#### TEXT

Document Type
Article
Publication Date
Fall 2006
Abstract
The foundational premise of this essay is that health and well-being are human rights issues. My focus on this theme, specifically within the human rights paradigm, is new, passionate, and personal. On December 15, 2005, just three months before the conference that prompted the writing of this essay, I lost my partner of over 20 years. She fought a valiant, strong, and dignified fight against cancer--a journey I traveled with her. During that time I learned much about health systems and health care. Most saliently, notwithstanding the reality of the extraordinarily good care she ultimately received, I realized there is a great need for reform in the way we think about, and act upon, patients' health care needs in order to promote and protect their dignity as well as their mental and physical health.

#### Stored items

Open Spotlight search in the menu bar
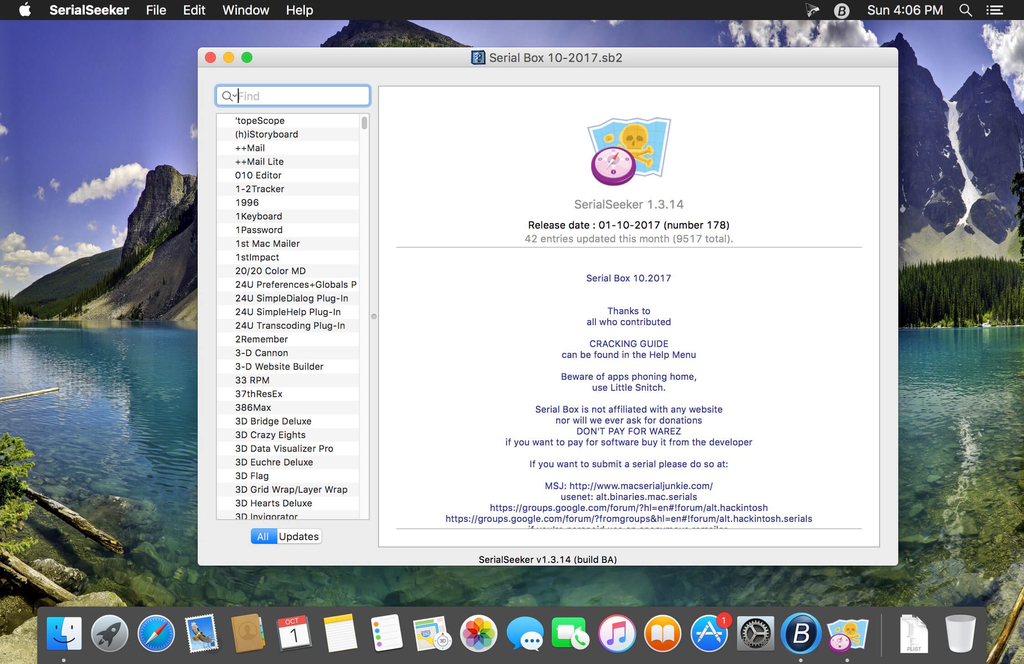This screenshot has height=664, width=1024. point(965,10)
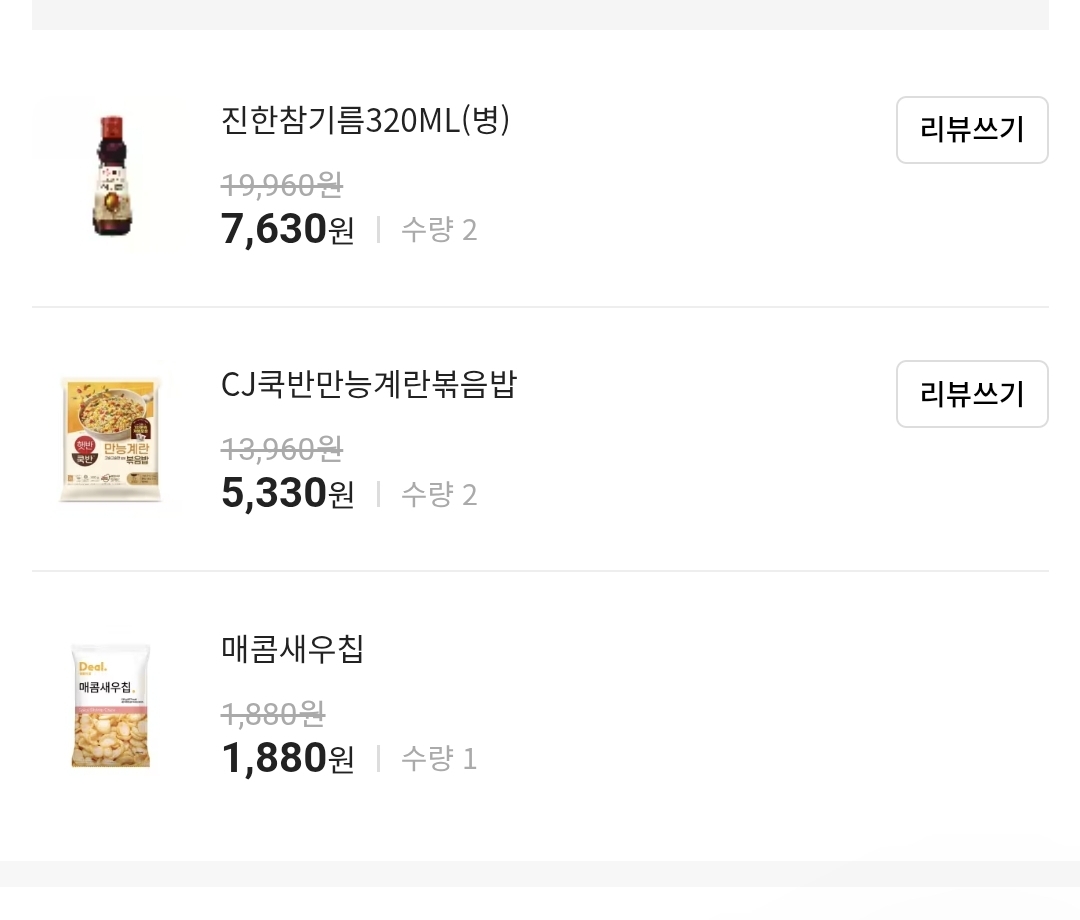Select the bold 1,880원 price
1080x920 pixels.
[x=287, y=759]
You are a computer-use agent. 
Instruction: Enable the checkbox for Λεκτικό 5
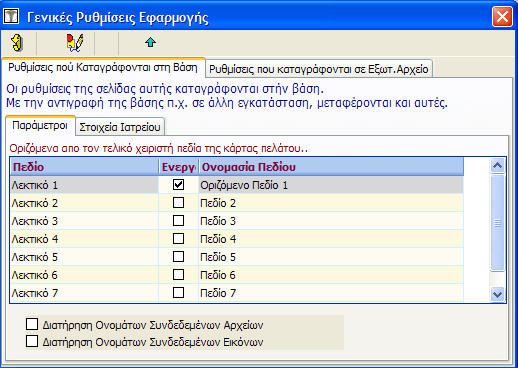[178, 257]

#### TO DO
- A) Reproduce verbatim the stretch of the health and human rights abstract from "Document Type" through "and physical health.".
- B) According to the health and human rights abstract, on what date did the writer lose a partner of over 20 years?

#### ANSWERS TO THE EXERCISE
- A)
Document Type
Article
Publication Date
Fall 2006
Abstract
The foundational premise of this essay is that health and well-being are human rights issues. My focus on this theme, specifically within the human rights paradigm, is new, passionate, and personal. On December 15, 2005, just three months before the conference that prompted the writing of this essay, I lost my partner of over 20 years. She fought a valiant, strong, and dignified fight against cancer--a journey I traveled with her. During that time I learned much about health systems and health care. Most saliently, notwithstanding the reality of the extraordinarily good care she ultimately received, I realized there is a great need for reform in the way we think about, and act upon, patients' health care needs in order to promote and protect their dignity as well as their mental and physical health.

- B) December 15, 2005